[Data entries]
________________

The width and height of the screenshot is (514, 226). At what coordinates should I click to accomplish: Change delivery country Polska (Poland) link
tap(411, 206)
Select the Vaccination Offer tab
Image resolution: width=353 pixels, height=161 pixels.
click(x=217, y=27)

________________

[Task to complete] List every line from the listing above that contains the string "click".

[Solution for this task]
The width and height of the screenshot is (514, 226). At what coordinates should I click to accomplish: Change delivery country Polska (Poland) link
click(x=217, y=27)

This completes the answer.